[antlr-interest] More on Lexer 2-char seq handling

Mon Oct 12 19:17:05 PDT 2009

Graham Wideman wrote:
> Hi folks:
> 
> Further to the discussion on lexer matching sequence that should stop before some multi-character pattern:
> 
> I read Kirby's post with interest, including the list discussions pointed to.  I'm not sure what to make of it.  The oddity to me is that ANTLR *almost* generates the right things:
> 
> 1. mTokens does the right thing.
> 
> 2. The lexer rule code that matches/consumes the string in question does look ahead and see the error it would make if it consumed the end-before-this pattern.
> 
> 3. ANTLR just doesn't generate the code to look ahead and *predict* that it should *stop*, it only looks ahead enough to predict which alternative *might* succeed based on the first character.

Yes, I get the impression that ANTLR lexers use a weaker recognition
strategy than ANTLR parsers. The problems seem to occur when you try to do
something in a lexer, that would work in a parser (with tokens in place of
characters) only because of the stronger recognition strategy.

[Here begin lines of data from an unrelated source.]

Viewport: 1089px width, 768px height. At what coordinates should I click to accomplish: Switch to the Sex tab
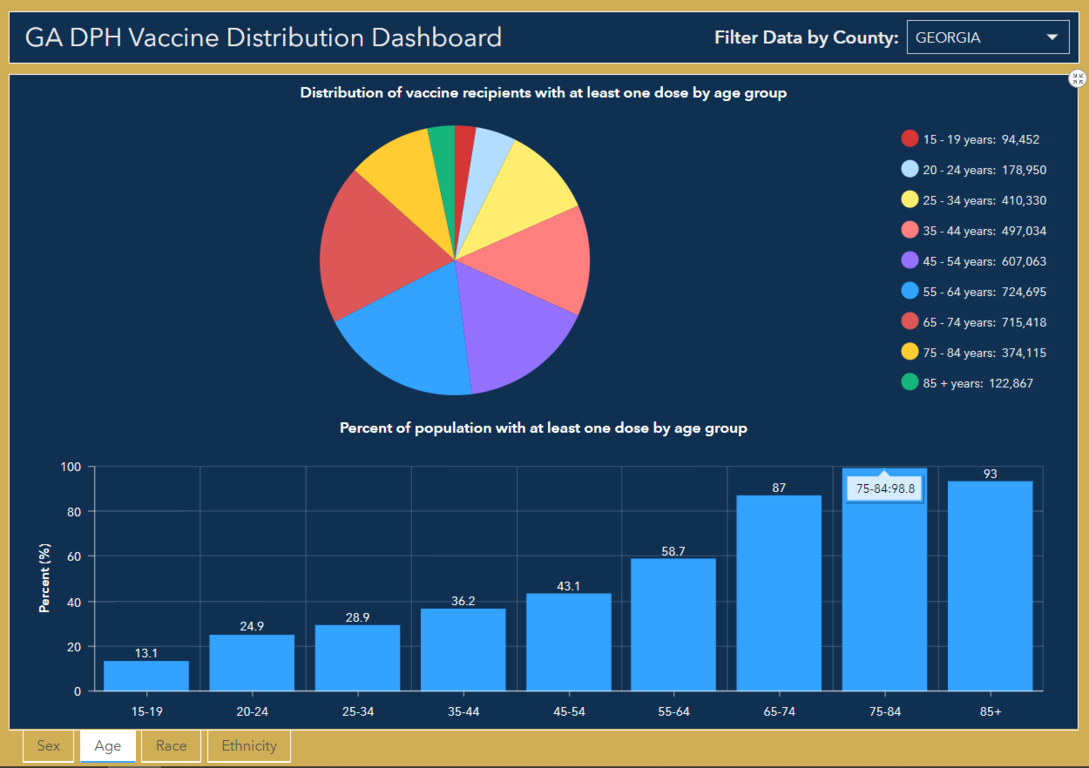coord(48,746)
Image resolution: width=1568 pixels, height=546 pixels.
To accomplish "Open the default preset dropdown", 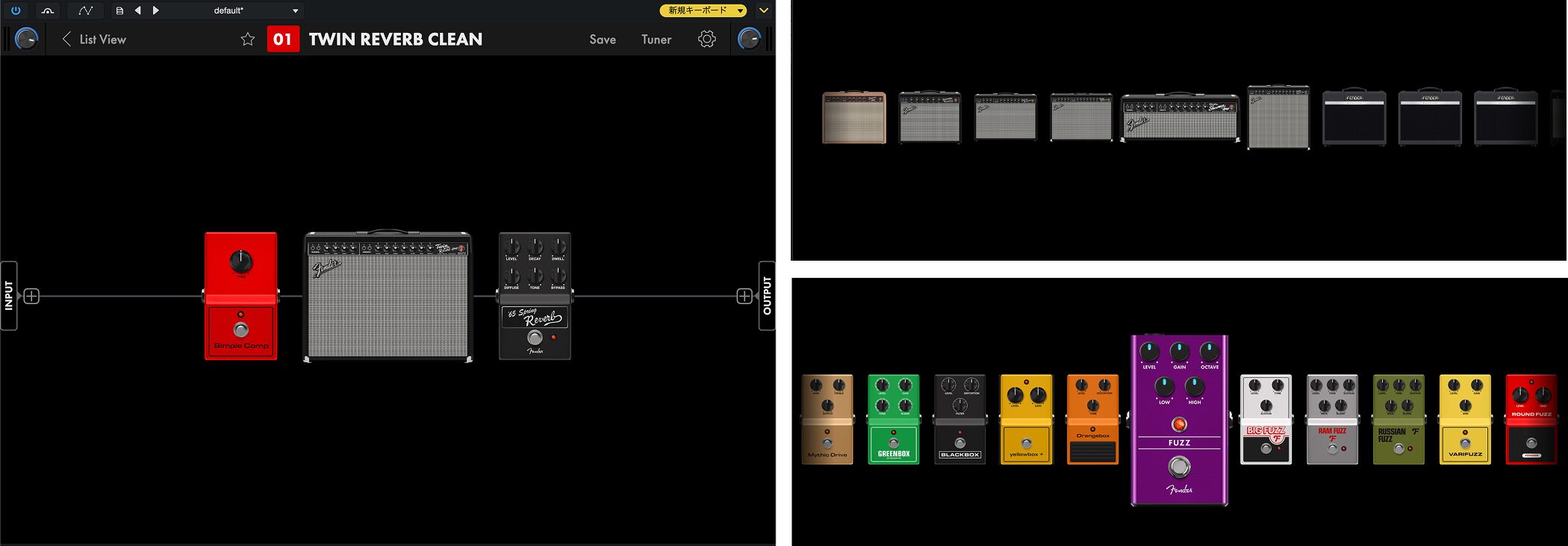I will point(295,10).
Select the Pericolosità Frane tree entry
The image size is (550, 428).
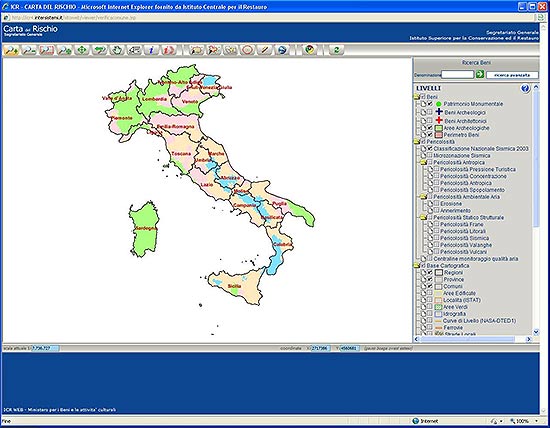pyautogui.click(x=462, y=224)
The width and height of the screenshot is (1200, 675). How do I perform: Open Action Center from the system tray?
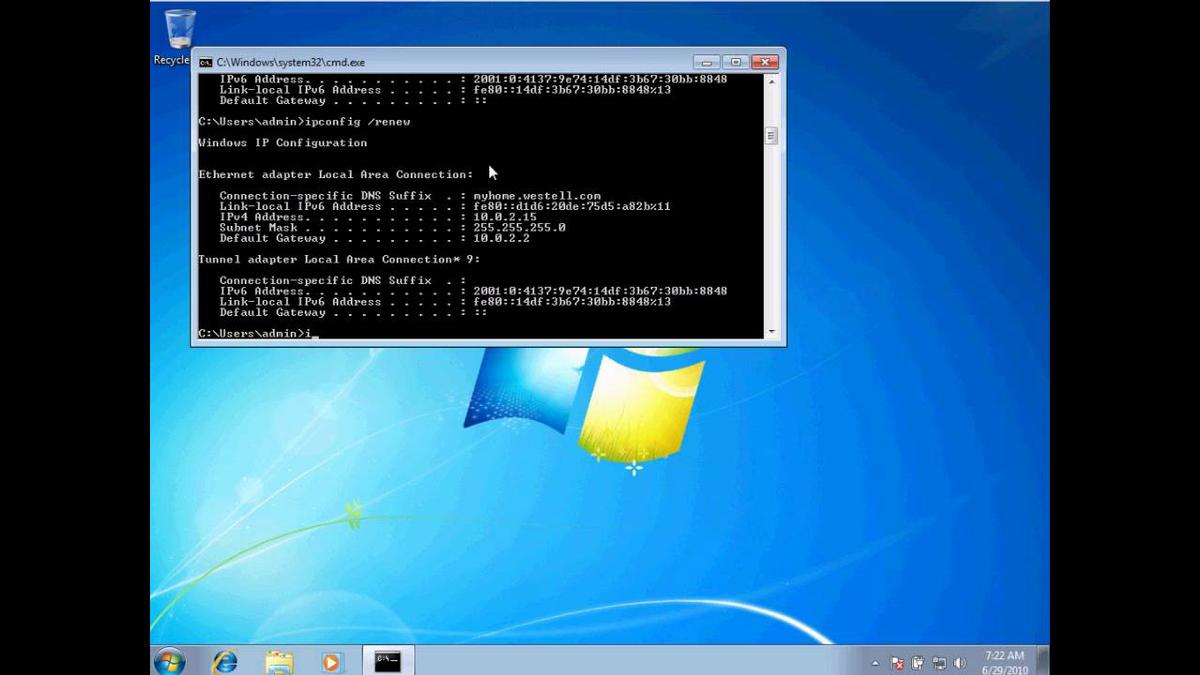click(x=897, y=662)
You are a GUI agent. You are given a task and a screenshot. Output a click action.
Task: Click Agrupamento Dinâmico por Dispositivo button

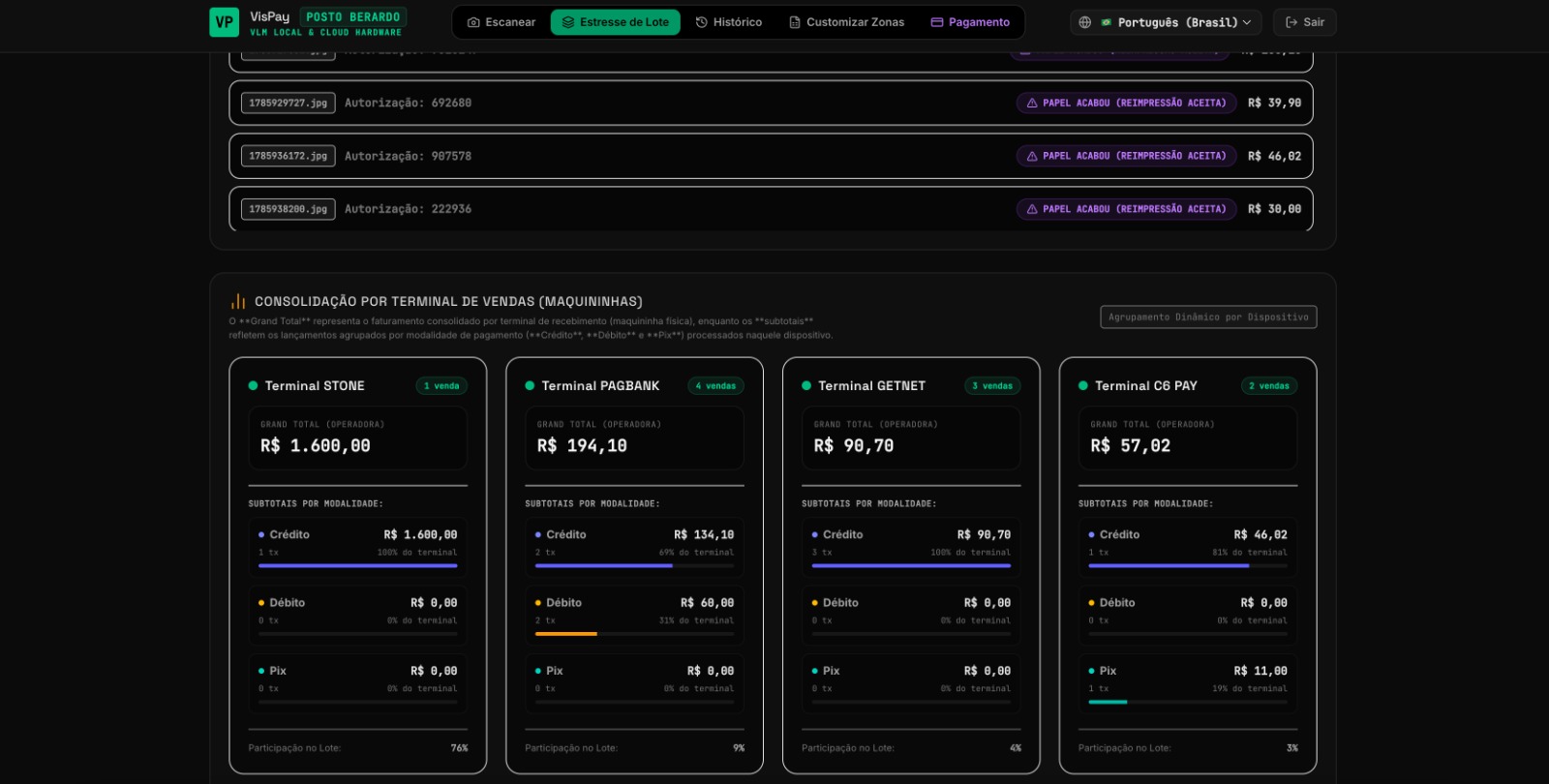click(x=1208, y=317)
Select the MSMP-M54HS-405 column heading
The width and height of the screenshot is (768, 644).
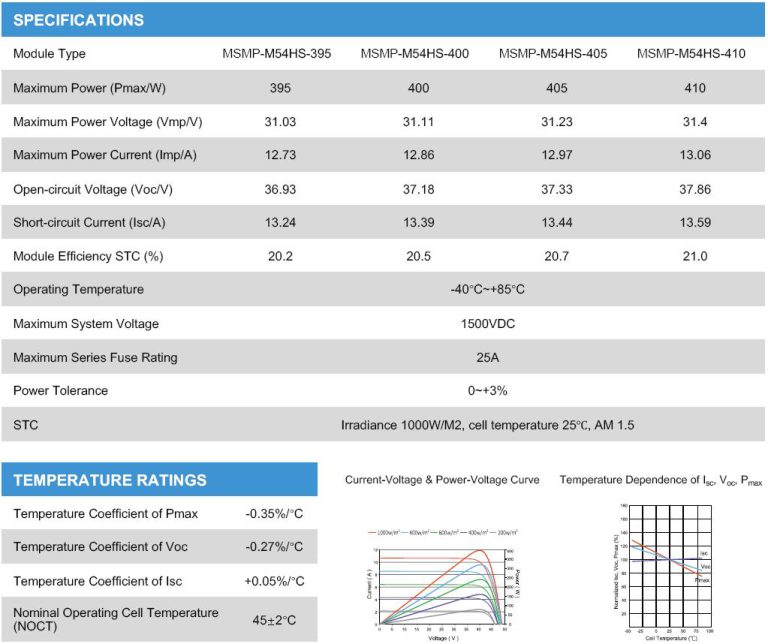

However, I haven't been able to find documentation of what exactly the
difference is -- the description of LL(*) in the 'Definitive Guide'
chapter 11 does not seem to make a distinction between lexing and parsing.
(It does say that ANTLR does not generate ambiguity warnings for a lexer
that it would generate for a parser, instead preferring rules that are
specified first in the grammar. But that doesn't seem to be relevant to
this lookahead issue.)

-- 
David-Sarah Hopwood  ⚥  http://davidsarah.livejournal.com